Here I suggest a brief meta-manifesto: principles for reform and action that should now apply to many, if not most, areas of government action. They are principles that are natural in a digital era. But they are missing from political discourse even though they may be part of the key to unlocking everything else, including progress on climate change, ageing and social justice.
I Mutual Transparency
The first is transparency. This appears to be an era when everything is visible and accessible. But the things that matter are largely invisible. It is very hard to find out how your local energy, food or financial system works, for example. The big decisions being made in the heart of global media empires remain largely secret. The extreme example is the Internet. Very few people have a clue how it works, how it’s governed and how decisions are made. Wealth and power are as effective at hiding themselves as ever. We need to open up transparency in a much more radical way as one necessary, but not sufficient, condition for a truly smart society.
This requires open data as the norm: for infrastructures, finance, companies, and governments. There is little prospect of success on climate change, for example, without much more transparency in relation to emissions, throughout the economy, supply chains and transport systems. Within public services we need far more openness – especially with private providers: data sharing should be the norm and built into every contract. And one of the conditions for the big platform oligopolies should be requirements to open up data, as has happened with the banks.
A similar principle applies to nations. The European Union embodied the idea that mutual transparency helped with understanding and reducing conflicts, whether military or economic (through the open coordination approach). Yet we are now in a period of increasing opacity – fake news, espionage, deception, corporate secrecy, and privatisations.
2 Shared intelligence organised as a commons
The second requirement is shared intelligence. Again, we appear to have knowledge at our fingertips thanks to Google. But for the things that matter knowledge is not available, organised or orchestrated. The systematic orchestration of data and useful knowledge is largely missing from strategies on climate change, the jobs market or poverty – data, knowledge about what works and strong horizontal links between the people fixing problems.

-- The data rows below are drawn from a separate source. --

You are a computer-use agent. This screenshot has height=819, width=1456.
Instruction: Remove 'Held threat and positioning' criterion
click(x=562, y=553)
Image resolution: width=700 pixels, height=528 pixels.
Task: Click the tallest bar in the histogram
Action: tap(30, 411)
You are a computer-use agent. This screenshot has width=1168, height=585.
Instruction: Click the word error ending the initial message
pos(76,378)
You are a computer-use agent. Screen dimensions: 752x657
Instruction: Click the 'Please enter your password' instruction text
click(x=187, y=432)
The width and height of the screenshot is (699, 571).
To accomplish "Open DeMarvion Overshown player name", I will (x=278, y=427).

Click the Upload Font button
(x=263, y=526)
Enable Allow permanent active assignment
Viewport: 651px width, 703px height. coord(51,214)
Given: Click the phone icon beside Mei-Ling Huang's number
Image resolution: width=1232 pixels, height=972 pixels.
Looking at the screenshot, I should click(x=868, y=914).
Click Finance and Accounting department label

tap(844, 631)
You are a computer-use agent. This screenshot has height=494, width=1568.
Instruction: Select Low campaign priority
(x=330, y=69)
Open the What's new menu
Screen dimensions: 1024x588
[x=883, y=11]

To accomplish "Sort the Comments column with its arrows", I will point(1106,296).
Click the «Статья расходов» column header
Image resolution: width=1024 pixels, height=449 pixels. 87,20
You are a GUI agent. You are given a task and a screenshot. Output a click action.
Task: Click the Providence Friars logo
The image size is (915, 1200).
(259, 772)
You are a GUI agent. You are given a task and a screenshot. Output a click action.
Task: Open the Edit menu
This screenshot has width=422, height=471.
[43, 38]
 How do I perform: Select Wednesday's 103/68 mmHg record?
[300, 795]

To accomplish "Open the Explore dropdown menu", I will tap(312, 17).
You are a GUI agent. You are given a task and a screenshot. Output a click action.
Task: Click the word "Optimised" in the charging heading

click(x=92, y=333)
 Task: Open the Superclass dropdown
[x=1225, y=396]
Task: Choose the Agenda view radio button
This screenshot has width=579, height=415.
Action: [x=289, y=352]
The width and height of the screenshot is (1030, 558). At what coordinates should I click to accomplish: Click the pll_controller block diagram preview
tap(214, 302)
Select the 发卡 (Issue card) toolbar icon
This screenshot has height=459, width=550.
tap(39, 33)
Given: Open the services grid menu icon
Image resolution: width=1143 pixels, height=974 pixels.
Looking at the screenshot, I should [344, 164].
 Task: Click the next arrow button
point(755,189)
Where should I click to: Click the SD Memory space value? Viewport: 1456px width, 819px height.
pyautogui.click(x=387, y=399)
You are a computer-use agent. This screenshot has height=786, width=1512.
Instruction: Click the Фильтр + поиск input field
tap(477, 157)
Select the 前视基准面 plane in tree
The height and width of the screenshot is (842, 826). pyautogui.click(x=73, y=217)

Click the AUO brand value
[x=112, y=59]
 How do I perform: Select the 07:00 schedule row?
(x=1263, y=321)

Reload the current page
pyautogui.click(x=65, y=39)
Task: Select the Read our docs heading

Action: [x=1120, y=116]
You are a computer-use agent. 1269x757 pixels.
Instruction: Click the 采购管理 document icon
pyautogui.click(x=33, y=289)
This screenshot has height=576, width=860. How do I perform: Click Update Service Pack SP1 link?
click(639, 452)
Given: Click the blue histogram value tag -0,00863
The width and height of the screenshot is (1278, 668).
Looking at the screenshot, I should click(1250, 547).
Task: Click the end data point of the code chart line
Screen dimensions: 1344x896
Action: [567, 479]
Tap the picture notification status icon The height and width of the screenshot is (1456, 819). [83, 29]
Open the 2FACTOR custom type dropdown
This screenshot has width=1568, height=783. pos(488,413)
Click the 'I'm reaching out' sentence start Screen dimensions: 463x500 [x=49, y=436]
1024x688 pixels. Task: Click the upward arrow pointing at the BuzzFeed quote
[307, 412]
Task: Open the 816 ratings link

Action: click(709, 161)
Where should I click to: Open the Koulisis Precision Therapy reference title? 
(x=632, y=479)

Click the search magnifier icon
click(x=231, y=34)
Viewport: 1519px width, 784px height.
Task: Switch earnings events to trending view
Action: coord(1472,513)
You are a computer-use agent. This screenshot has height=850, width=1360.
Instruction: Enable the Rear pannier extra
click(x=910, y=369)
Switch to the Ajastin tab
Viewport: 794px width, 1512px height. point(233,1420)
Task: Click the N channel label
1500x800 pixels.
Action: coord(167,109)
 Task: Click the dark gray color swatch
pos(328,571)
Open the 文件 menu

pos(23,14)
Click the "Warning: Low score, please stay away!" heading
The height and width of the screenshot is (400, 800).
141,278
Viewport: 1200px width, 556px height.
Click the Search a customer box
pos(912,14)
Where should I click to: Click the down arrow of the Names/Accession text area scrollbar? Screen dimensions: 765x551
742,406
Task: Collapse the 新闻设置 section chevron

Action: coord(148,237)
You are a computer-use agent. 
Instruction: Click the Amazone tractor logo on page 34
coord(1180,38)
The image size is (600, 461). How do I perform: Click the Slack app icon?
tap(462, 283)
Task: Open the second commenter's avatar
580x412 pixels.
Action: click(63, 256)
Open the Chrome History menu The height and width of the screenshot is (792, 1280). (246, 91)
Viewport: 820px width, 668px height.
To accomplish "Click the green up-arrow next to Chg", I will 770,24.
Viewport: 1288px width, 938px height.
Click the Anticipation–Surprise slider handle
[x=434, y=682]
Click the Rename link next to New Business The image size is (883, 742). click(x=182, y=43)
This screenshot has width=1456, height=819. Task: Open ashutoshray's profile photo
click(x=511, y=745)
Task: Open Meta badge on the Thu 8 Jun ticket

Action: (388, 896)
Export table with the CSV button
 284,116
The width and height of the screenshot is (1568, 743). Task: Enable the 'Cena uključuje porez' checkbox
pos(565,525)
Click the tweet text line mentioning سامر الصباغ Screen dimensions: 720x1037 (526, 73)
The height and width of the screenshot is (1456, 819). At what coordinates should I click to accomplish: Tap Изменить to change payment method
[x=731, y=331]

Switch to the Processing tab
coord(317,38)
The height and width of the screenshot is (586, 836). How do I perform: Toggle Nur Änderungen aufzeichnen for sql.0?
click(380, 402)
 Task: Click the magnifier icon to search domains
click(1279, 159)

We have powerful public institutions organised around finance (IMF, World Bank, EIB, Ministries of Finance) but very few organised around knowledge (by contrast in the private sector the firms organised around data and knowledge long ago surpassed those organised around finance).
This needs to change. In every field we will increasingly need systematic organisation of knowledge as a commons as the precondition for effective action, and in the future this will become a core function of governments.
3 Radically inclusive decision making.
The third requirement is inclusive decision making. Those affected by decisions should be empowered to shape and input on those decisions, not just through occasional elections. This is where democracy is heading – with the many experiments with citizens assemblies and virtual parliaments. These open up each stage of the democratic process: identifying issues, clarifying relevant facts, developing and scrutinising options. The decisions can still be reserved to parliaments and ministers: but the whole process can be made much richer in insight, input and intelligence, giving people not just power but also the feeling of empowerment. Of course, there is an alternative: populist authoritarianism. But democracy has to evolve if it is to defeat this threat.
These three are necessary, but of course not sufficient, conditions for most fields of public action. They are vital new ingredients for programmes of reform and will in time, I hope, become common sense.